The only thing more fun is the levee at the Governor General's house on New Years day.....

We did catch the fireworks up on the hill!

We spent the day in the market, then just went from party to party to party, it was hot as hell last yera, but sooooooo mych fun!!

Happy Canada Day!!!!

RACooper 07-01-2003 02:41 PM

Just finished watching the CBC coverage, and I'm 1 Bubba down :)

Killing time until the Trailer Park Boys marathon. Until then i'll hang out with the boys before they ship-out to Afghanistan and continue our goal of have a glass of every Canadian beer.

In honour of Canada Day here are some other Canadian words:

Napkin, Poutine, Toque, Mukluk, and Eavestrough... see if you know what they are?



PS> Just saw GW on CNN.... celebrating 30 years of a volunteer military? Is that right? We have had 136.

cherub 07-01-2003 02:57 PM

Quote:

Originally posted by RACooper


In honour of Canada Day here are some other Canadian words:

Napkin, Poutine, Toque, Mukluk, and Eavestrough... see if you know what they are?


I'm 5 for 5. Had to clean the eaves this weekend at the cottage.

Lady Pi Phi 07-01-2003 03:02 PM

Quote:

Originally posted by RACooper
...In honour of Canada Day here are some other Canadian words:

Napkin, Poutine, Toque, Mukluk, and Eavestrough... see if you know what they are?.

I think the word of the day should be Mukluk

shadokat 07-01-2003 03:07 PM

Happy Canada Day Canucks :)

Jill1228 07-01-2003 03:08 PM

Hope we get to hang out sometime this week! :D

Quote:

Originally posted by Sistermadly
And coming to hang out with me and MisterMadly, I hope? :D

CC1GC 07-01-2003 05:53 PM

How's this sound?
 
Yesterday i worked 16 hours - 7 until 11. I was supposed to have this morning off, got stuck coming in, and sucked to work until 3 p.m. I Now have to go back to work at 10 until 7 tommorrow morning.
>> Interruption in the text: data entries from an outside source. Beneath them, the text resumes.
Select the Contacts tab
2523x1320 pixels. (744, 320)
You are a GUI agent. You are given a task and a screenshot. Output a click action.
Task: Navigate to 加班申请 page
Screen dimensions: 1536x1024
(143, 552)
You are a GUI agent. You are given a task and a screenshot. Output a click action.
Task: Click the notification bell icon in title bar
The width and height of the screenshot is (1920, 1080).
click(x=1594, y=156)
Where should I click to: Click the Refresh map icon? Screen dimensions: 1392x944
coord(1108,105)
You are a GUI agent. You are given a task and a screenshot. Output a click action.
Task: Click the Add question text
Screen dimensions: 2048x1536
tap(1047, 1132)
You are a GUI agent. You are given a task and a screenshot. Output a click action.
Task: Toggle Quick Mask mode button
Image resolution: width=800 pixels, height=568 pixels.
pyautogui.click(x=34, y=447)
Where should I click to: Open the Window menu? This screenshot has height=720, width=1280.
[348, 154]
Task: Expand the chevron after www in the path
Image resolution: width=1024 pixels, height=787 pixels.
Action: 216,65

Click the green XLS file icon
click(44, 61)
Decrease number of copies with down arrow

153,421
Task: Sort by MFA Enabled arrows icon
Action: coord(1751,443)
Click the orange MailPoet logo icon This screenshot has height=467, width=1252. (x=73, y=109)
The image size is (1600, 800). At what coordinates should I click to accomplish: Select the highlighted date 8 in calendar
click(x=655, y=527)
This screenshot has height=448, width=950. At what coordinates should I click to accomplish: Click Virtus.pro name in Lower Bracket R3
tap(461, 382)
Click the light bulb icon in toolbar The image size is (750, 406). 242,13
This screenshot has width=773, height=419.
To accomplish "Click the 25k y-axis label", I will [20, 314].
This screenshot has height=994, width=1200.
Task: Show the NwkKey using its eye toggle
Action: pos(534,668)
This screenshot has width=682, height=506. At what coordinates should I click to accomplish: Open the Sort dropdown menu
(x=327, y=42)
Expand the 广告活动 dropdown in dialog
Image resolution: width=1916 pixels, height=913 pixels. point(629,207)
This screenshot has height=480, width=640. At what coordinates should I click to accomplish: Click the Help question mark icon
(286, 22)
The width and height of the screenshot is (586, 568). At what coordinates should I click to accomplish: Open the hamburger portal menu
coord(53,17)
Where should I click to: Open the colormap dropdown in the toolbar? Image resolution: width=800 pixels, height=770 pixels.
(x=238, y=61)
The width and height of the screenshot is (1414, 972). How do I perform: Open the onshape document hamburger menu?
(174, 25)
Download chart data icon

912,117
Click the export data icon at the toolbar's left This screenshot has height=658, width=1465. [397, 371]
Oh yeah, i forgot to mention that I work in a hotel 3 blocks from Wellington (the street parliament runs on). Tonight there will be thousands of ppl just outside the front entrance, and yeah, geuss who's gonna be keeping all the non-geusts out all through the night. It's a sea of ppl, if i stumble on a camera i'd like to take an overhead pic to show everyone the craziness.

Rudey 07-01-2003 06:13 PM

Re: How's this sound?
 
Quote:

Originally posted by CC1GC
Yesterday i worked 16 hours - 7 until 11. I was supposed to have this morning off, got stuck coming in, and sucked to work until 3 p.m. I Now have to go back to work at 10 until 7 tommorrow morning.

Oh yeah, i forgot to mention that I work in a hotel 3 blocks from Wellington (the street parliament runs on). Tonight there will be thousands of ppl just outside the front entrance, and yeah, geuss who's gonna be keeping all the non-geusts out all through the night. It's a sea of ppl, if i stumble on a camera i'd like to take an overhead pic to show everyone the craziness.

You can soooo grab a girl's ass and she won't know who did it then.

-Rudey
--I'd wish you good luck but I know you're already a pro at this.

CC1GC 07-01-2003 07:45 PM

Re: Re: How's this sound?
 
Quote:

Originally posted by Rudey
You can soooo grab a girl's ass and she won't know who did it then.

-Rudey
--I'd wish you good luck but I know you're already a pro at this.

done and done.

- rudey's on the trolley.

bcdphie 07-02-2003 11:08 AM

In regards to today I am soooooooooooo nervous, but our biggest competition to host the games (Salzburg) has just been eliminated...

CutiePie2000 07-02-2003 12:05 PM

http://www.cbc.ca/gfx/topstory/news/...r2010_wins.jpg

DeltAlum 07-02-2003 12:10 PM

Hey, congratulations!! Maybe I'll work the games for TV!